Static Adaptation

Defines

__SMC_STATICMODELADAPT_HH
namespace smc

The Sequential Monte Carlo namespace.

The classes and functions within this namespace are intended to be used for producing implemenetations of SMC samplers and related simulation techniques.

class staticModelAdapt
#include <staticModelAdapt.h>

A class containing parameters and functions to update these parameters in the context of static Bayesian models.

Public Functions

inline ~staticModelAdapt()
inline staticModelAdapt()

The class constructor which sets the current and previous temperatures to zero.

inline void ChooseTemp(const arma::vec &logweight, const arma::vec &loglike, double desiredCESS, double epsilon = 0.01)

Chooses the next temperature such that a desired conditional ESS is maintained.

Chooses the next temperature such that a desired conditional ESS is maintained.

Parameters
  • logweight – An armadillo vector containing the logarithm of the current particle weights.

  • loglike – An armadillo vector containing the log likelihood of the current particle values.

  • desiredCESS – The target conditional ESS for the next temperature (generally fixed).

  • epsilon – The tolerance for the bisection method (maximum difference between desired and actual conditional ESS).

inline void calcEmpCov(const arma::mat &theta, const arma::vec &logweight)

Calculates the empirical covariance matrix based on the current weighted particle set.

Calculates the empirical covariance matrix based on the current weighted particle set.

Parameters
  • theta – An [Nxd] armadillo matrix of doubles for the current particle values, where N is the number of particles and d is the dimension of the parameter.

  • logweight – An armadillo vector containing the logarithm of the current particle weights.

inline void calcCholCov(const arma::mat &theta, const arma::vec logweight)

Calculates the Cholesky decomposition of the empirical covariance matrix based on the current weighted particle set.

Calculates the Cholesky decomposition of the empirical covariance matrix based on the current weighted particle set.

Parameters
  • theta – An [Nxd] armadillo matrix of doubles for the current particle values, where N is the number of particles and d is the dimension of the parameter

  • logweight – An armadillo vector of the logarithm of the current particle weights

inline int calcMcmcRepeats(double acceptProb, double desiredAcceptProb, int initialN, int maxReps)

Calculates the number of MCMC repeats based on the results of the most recent set of MCMC moves.

Calculates the number of MCMC repeats based on the results of the most recent set of MCMC moves.

Parameters
  • acceptProb – The proportion of accepted MCMC steps in the most recent iteration.

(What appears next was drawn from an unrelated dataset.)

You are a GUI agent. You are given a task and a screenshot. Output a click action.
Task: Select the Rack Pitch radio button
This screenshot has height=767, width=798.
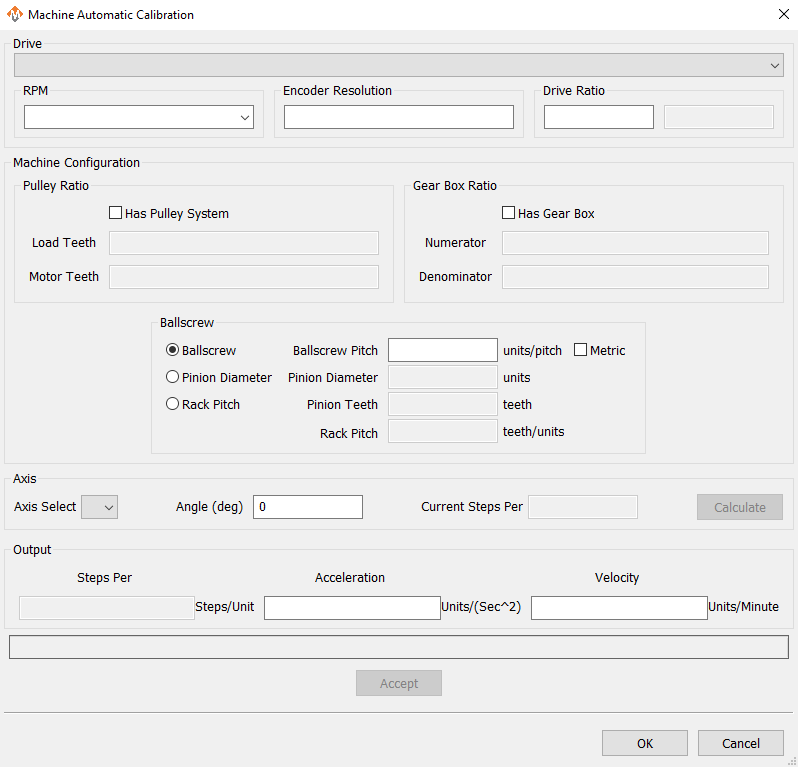(173, 404)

  • desiredAcceptProb – The desired probability of a successful move for each particle.

  • initialN – The initial number of MCMC repeats.

  • maxReps – The maximum number of MCMC repeats.

inline double GetTemp(int t) const

Returns the t-th temperature.

inline double GetTempCurr(void) const

Returns the current temperature.

inline double GetTempPrevious(void) const

Returns the previous temperature.

inline std::vector<double> GetTemps(void) const

Returns the vector of temperatures.

inline arma::mat GetCholCov(void) const

Returns the Cholesky decomposition of the empirical covariance matrix based on the current weighted particle set.

inline arma::mat GetEmpCov(void) const

Returns the empirical covariance matrix based on the current weighted particle set.

Private Functions

inline double CESSdiff(const arma::vec &logweight, const arma::vec &loglike, double tempDiff, double desiredCESS)

Computes the difference between the conditional ESS given the specified temperature difference and the desired conditional ESS.

inline double bisection(double curr, const arma::vec &logweight, const arma::vec &loglike, double desiredCESS, double epsilon)

Performs the bisection method to find the temperature within (temp_curr,1) which gives the desired conditional ESS.

Private Members

std::vector<double> temp

The temperature schedule;.

arma::mat empCov

The empirical covariance matrix estimated from the population of particles.

arma::mat cholCov

The Cholesky decomposition of the empirical covariance matrix.